Work instructions
Reproduce the records below verbatim, line for line, without changing any character.

Given data
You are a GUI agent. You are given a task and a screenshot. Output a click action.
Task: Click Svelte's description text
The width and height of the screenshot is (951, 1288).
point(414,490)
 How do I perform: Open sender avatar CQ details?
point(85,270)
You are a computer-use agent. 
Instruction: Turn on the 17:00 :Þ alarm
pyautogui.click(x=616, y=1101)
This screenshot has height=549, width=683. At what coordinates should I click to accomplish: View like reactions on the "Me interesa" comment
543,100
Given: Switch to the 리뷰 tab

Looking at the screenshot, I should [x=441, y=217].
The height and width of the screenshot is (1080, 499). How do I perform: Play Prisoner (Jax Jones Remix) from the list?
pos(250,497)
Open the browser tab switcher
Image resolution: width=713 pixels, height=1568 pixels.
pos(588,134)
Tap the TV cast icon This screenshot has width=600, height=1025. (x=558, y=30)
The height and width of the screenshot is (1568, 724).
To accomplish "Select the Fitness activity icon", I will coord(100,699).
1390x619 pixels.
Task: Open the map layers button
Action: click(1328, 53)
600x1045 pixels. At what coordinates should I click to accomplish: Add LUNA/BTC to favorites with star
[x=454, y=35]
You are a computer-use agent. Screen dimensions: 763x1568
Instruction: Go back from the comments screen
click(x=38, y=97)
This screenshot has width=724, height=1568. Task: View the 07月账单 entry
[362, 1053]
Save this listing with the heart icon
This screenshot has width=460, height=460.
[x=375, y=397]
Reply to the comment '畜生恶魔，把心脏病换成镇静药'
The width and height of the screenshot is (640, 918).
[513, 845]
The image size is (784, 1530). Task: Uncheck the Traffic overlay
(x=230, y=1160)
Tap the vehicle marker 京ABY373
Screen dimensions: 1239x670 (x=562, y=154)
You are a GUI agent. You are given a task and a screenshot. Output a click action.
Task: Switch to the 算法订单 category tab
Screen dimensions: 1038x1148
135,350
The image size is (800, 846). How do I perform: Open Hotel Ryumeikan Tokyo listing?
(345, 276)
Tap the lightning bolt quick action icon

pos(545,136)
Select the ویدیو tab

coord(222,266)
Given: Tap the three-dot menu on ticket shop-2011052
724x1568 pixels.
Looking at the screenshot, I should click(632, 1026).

Output below
You are a GUI agent. You are given a task and a screenshot. Output a click action.
Task: Click Svelte's description text
The width and height of the screenshot is (951, 1288).
point(414,490)
 How do I perform: Open sender avatar CQ details?
point(85,270)
You are a computer-use agent. 
Instruction: Turn on the 17:00 :Þ alarm
pyautogui.click(x=616, y=1101)
This screenshot has height=549, width=683. At what coordinates should I click to accomplish: View like reactions on the "Me interesa" comment
543,100
Given: Switch to the 리뷰 tab

Looking at the screenshot, I should [x=441, y=217].
The height and width of the screenshot is (1080, 499). How do I perform: Play Prisoner (Jax Jones Remix) from the list?
pos(250,497)
Open the browser tab switcher
Image resolution: width=713 pixels, height=1568 pixels.
pos(588,134)
Tap the TV cast icon This screenshot has width=600, height=1025. (x=558, y=30)
The height and width of the screenshot is (1568, 724).
To accomplish "Select the Fitness activity icon", I will coord(100,699).
1390x619 pixels.
Task: Open the map layers button
Action: click(1328, 53)
600x1045 pixels. At what coordinates should I click to accomplish: Add LUNA/BTC to favorites with star
[x=454, y=35]
You are a computer-use agent. Screen dimensions: 763x1568
Instruction: Go back from the comments screen
click(x=38, y=97)
This screenshot has width=724, height=1568. Task: View the 07月账单 entry
[362, 1053]
Save this listing with the heart icon
This screenshot has width=460, height=460.
[x=375, y=397]
Reply to the comment '畜生恶魔，把心脏病换成镇静药'
The width and height of the screenshot is (640, 918).
[513, 845]
The image size is (784, 1530). Task: Uncheck the Traffic overlay
(x=230, y=1160)
Tap the vehicle marker 京ABY373
Screen dimensions: 1239x670 (x=562, y=154)
You are a GUI agent. You are given a task and a screenshot. Output a click action.
Task: Switch to the 算法订单 category tab
Screen dimensions: 1038x1148
135,350
The image size is (800, 846). How do I perform: Open Hotel Ryumeikan Tokyo listing?
(345, 276)
Tap the lightning bolt quick action icon

pos(545,136)
Select the ویدیو tab

coord(222,266)
Given: Tap the three-dot menu on ticket shop-2011052
724x1568 pixels.
Looking at the screenshot, I should click(632, 1026).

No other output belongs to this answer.